This section provides all the necessary instructions and examples to effectively use OctopusCL, covering dataset 
building and management, and experiment building, execution, and tracking.

### Environments

OctopusCL can run in three different environments:

- **Development**: The local environment for developing, debugging and testing new code.
- **Staging**: The staging environment is a mirror of the production environment. It is used for testing new code 
  before deploying it to production, providing a final check to ensure that everything behaves as expected in a 
  production-like environment.
- **Production**: The production environment is the live environment where the final code is deployed.

### Dataset Manager

The Dataset Manager allows for uploading and downloading datasets to and from the Dataset Repository. It is 
accessible through the 
[`octopuscl/scripts/run_dataset_manager.py`](https://github.com/neuraptic/octopuscl/blob/main/octopuscl/scripts/run_dataset_manager.py) 
script (more information about the arguments on the [Managing datasets](#managing-datasets) section below).

#### Concepts

- **Dataset**. A collection of data that is used to train and evaluate AI models. It is composed of the following parts:
  - **Schema**. The dataset schema is a vital component that guarantees the structure and format of data are 
    consistent. Beyond providing basic information such as the dataset name or description, the schema specifies the 
    inputs, outputs, and metadata fields that AI models will use to train and make predictions.
  - **Examples**. The actual data to be used to train and evaluate AI models. They must adhere to the dataset schema.
  - **Files:** Optional files that may be referenced by the examples. They can be images, audio files, documents, or 
    any other types of files that AI models need to process.
  - **Splits:** Optional pre-defined splits that determine how examples are distributed across experiences and 
    partitions (training, test, validation).
- **Dataset Repository**. A centralized storage solution, hosted on Amazon S3, where all datasets are stored. It 
  serves as the backbone for dataset management, providing a scalable and secure location for storing and retrieving 
  datasets.

#### Building datasets

A dataset must be stored in a dedicated directory that contains the following files and directories:

- `schema.json`: The JSON file with the dataset schema.
- `examples.csv` or `examples.db`: The CSV file or SQLite database containing the examples of the dataset.
- `files` (optional): The directory that contains all the files referenced by the examples.
- `splits` (optional): A directory containing pre-defined splits that determine how examples are distributed across 
  experiences and partitions (training, test, validation).

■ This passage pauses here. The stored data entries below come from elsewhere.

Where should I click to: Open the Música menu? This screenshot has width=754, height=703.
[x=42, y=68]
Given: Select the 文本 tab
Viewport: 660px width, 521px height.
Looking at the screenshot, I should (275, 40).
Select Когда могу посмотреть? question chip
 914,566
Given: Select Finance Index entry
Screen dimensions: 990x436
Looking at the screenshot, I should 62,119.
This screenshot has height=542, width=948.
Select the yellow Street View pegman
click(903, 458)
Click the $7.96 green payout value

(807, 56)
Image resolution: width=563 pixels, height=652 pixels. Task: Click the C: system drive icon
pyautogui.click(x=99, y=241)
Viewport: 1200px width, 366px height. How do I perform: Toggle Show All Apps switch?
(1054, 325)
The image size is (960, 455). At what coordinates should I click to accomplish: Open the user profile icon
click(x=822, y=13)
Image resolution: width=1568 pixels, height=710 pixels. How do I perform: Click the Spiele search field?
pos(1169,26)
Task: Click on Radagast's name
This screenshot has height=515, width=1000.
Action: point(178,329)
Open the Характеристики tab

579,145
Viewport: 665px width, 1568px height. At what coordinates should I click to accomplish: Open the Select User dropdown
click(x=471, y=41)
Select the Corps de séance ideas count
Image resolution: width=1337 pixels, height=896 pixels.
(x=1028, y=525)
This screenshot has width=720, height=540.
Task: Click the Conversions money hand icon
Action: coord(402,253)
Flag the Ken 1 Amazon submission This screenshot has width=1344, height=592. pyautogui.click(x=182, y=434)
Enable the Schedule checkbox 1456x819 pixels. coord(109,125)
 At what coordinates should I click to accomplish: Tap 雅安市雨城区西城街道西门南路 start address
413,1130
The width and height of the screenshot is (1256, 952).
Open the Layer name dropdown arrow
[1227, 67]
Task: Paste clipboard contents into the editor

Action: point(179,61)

See [docs/datasets.md](https://github.com/neuraptic/octopuscl/blob/main/docs/datasets.md) for detailed instructions on 
how to build datasets.

#### Managing datasets

To upload or download a dataset, run 
[`octopuscl/scripts/run_dataset_manager.py`](https://github.com/neuraptic/octopuscl/blob/main/octopuscl/scripts/run_dataset_manager.py) 
with the following arguments:

- `-e, --environment` (required): The environment where the dataset will be uploaded or downloaded. It can be 
  `development`, `staging`, or `production`.
- `-a, --action` (required): Either `upload` or `download`.
- `-l, --local_path` (required): Path to the local file or directory.
- `-d, --dataset` (optional): Name of the dataset. **Required** when downloading.
- `-r, --remote_path` (optional): Path to the remote file or directory. **Required** when downloading. Ensure it ends 
  with a `/` for directories.

Examples:

- Uploading a dataset.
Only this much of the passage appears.